▶ **Dataset items**
☆ ☆ ☆ ☆
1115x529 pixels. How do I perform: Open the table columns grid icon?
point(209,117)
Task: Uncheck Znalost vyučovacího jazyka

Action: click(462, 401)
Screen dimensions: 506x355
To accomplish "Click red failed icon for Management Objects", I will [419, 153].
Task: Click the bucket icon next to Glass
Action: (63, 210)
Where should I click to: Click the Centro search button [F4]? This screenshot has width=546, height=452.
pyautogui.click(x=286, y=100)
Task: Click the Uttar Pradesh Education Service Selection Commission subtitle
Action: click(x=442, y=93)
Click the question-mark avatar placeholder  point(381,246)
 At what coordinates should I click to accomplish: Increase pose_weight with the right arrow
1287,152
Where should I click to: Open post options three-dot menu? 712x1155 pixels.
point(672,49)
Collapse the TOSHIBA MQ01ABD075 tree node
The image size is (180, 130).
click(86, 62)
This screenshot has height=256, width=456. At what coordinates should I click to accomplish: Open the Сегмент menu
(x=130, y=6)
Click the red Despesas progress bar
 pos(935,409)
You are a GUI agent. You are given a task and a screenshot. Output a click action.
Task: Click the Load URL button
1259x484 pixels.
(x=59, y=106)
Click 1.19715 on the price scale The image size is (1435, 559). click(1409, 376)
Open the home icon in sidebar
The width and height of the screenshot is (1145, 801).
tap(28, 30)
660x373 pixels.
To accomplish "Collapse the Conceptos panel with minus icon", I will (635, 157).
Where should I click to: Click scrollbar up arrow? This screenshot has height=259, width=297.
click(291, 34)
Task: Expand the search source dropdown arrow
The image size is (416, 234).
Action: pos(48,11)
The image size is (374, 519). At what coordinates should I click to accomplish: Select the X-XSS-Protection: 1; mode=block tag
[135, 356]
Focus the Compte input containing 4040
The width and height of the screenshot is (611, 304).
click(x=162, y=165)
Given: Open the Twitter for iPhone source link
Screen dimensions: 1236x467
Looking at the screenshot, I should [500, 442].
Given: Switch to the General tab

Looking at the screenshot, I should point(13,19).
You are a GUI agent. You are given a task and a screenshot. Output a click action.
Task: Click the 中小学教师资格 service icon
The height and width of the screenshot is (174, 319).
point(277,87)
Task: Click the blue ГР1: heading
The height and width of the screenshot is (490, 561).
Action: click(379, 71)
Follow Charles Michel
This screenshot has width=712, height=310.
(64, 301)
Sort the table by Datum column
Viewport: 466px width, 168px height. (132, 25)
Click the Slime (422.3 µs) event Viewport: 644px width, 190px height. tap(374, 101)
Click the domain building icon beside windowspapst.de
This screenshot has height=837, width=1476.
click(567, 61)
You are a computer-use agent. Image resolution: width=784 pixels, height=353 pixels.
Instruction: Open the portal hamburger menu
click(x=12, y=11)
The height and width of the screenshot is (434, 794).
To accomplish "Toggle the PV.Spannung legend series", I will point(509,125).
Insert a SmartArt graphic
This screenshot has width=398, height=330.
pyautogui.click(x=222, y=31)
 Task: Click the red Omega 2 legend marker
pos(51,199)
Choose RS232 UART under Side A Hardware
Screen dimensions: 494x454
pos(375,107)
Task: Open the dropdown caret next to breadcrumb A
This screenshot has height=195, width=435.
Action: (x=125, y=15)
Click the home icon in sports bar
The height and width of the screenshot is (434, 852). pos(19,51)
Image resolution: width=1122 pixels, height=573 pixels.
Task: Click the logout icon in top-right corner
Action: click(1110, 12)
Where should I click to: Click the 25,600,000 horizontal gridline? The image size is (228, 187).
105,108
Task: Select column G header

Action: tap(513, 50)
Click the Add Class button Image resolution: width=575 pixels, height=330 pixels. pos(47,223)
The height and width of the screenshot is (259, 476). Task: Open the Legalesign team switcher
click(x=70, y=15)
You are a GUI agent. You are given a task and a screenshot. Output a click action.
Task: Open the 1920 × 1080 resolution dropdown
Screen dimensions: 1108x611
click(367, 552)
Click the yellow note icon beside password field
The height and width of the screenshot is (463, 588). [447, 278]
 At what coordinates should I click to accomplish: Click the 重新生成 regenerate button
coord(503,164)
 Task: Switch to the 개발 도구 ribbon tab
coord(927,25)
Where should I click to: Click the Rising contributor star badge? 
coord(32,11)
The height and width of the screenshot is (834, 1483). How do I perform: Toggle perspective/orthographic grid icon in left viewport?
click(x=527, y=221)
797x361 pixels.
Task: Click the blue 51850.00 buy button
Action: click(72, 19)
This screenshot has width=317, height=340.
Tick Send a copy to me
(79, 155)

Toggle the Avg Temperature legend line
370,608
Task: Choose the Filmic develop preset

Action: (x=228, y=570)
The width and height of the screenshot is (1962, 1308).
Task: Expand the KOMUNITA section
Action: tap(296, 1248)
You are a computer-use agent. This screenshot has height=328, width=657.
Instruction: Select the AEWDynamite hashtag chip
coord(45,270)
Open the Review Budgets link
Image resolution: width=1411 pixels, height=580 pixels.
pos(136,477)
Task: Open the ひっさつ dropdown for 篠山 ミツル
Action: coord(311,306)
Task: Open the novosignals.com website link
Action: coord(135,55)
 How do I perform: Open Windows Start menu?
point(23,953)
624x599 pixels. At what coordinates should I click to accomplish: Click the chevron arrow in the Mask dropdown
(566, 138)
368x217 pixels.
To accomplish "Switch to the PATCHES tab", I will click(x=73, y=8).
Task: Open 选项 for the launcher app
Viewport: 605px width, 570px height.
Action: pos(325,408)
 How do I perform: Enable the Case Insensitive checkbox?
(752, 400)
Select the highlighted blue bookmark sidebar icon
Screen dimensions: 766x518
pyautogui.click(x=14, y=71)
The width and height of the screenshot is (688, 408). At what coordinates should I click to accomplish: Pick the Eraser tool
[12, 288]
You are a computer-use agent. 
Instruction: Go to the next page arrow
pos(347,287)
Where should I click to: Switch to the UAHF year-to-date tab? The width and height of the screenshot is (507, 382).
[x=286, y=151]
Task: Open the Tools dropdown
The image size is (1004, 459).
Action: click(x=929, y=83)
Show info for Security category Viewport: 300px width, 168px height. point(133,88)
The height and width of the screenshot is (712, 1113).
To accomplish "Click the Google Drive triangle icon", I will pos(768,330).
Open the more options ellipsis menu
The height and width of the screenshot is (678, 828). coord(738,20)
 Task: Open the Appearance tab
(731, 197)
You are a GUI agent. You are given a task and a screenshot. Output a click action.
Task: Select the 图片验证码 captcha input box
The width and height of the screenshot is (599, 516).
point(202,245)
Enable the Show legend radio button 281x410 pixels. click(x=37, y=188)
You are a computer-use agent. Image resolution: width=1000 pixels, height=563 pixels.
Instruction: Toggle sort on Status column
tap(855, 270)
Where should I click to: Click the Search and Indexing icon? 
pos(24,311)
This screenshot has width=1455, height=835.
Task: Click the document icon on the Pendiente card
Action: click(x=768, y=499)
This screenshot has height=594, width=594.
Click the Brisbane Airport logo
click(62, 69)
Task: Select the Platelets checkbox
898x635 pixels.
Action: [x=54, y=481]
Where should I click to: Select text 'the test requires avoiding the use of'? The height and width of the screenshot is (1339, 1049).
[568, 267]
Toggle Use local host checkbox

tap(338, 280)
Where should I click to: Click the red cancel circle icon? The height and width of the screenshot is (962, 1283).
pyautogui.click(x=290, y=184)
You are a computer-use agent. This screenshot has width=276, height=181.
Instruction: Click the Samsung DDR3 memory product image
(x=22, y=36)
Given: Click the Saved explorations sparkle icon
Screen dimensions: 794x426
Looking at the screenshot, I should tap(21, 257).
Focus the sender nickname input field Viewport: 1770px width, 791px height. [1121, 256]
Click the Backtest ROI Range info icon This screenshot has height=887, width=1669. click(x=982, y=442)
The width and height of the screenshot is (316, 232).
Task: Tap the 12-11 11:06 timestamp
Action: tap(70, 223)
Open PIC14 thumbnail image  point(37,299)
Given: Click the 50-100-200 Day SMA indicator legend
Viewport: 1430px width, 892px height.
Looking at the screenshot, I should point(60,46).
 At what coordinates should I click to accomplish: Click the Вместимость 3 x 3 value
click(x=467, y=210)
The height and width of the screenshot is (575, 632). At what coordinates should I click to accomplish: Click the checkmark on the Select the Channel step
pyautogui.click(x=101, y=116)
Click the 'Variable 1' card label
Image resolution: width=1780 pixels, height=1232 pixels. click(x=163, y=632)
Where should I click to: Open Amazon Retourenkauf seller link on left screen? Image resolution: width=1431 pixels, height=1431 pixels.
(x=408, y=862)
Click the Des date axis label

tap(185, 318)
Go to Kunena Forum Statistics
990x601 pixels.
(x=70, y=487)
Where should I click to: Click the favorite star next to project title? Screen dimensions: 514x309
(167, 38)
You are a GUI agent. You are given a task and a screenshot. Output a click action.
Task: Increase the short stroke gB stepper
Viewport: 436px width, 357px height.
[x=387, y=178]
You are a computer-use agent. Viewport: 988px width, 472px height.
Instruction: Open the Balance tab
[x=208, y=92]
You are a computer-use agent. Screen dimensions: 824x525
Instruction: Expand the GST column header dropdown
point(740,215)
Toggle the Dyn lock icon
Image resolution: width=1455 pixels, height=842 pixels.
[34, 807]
☆ ☆ ☆ ☆
▶ **Work to do**
Output the rows from the line that contains "Collapse the TOSHIBA MQ01ABD075 tree node" through the line that contains "pos(935,409)", inclusive, reproducing each line verbatim.

▶ **Written response**
Collapse the TOSHIBA MQ01ABD075 tree node
The image size is (180, 130).
click(86, 62)
This screenshot has height=256, width=456. At what coordinates should I click to accomplish: Open the Сегмент menu
(x=130, y=6)
Click the red Despesas progress bar
 pos(935,409)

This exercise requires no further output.